> _AUFGABE_
In welchem Jahr wurde das Netzwerk QENEM laut dem Textabschnitt gegründet?

QENEM ist ein Netzwerk für FLINTA*-DJs und FLINTA*-Produzent*innen in der niedersächsischen Elektromusikszene. Es wurde 2020 gegründet. Dieses niederschwellige Netzwerk fördert das queerfeministische Empowerment durch regelmäßigen Austausch und Workshops, um gegenseitige Unterstützung und Weiterentwicklung zu ermöglichen.

Journal-Autorin Katharina Gläser hat über QENEM Kontakte zu zwei DJs und einer „Live Electronic Artist“ geknüpft. Wie sind die Reaktionen auf den Job? Welche diskriminierenden Erfahrungen haben die Musikschaffenden gemacht? Und worauf kommt es an: Auf die Musik oder das Geschlecht?

> _BEREITGESTELLTE DATEN_
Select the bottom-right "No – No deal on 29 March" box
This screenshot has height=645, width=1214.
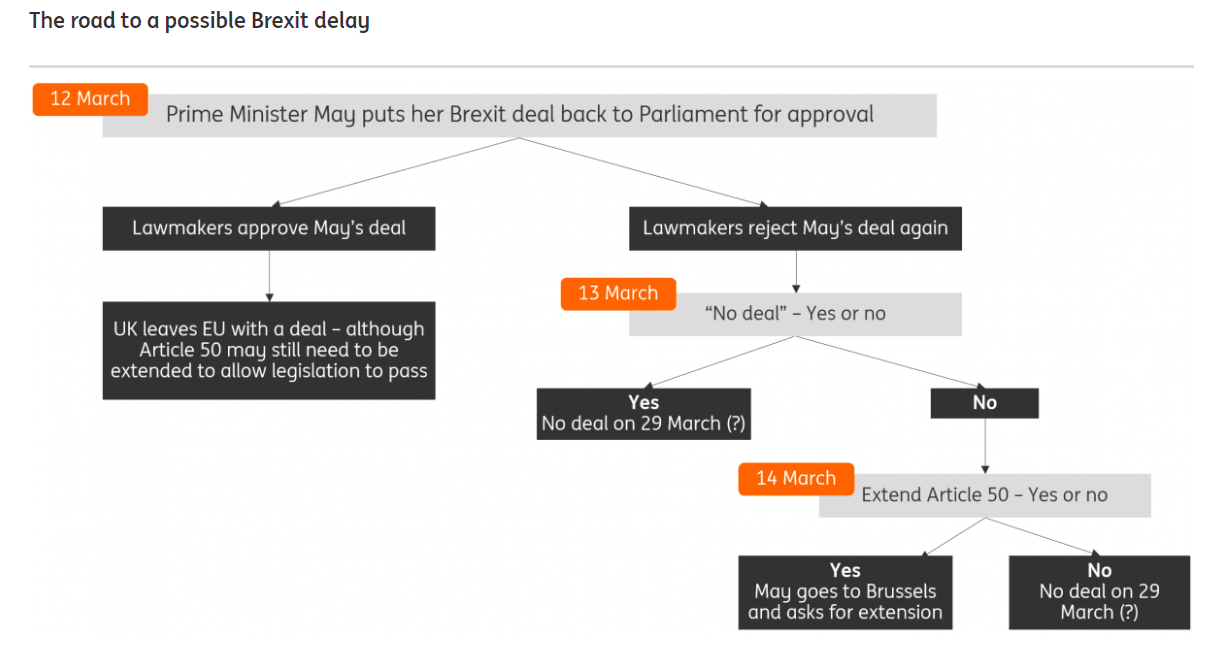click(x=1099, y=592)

> _ANTWORTFELD_
2020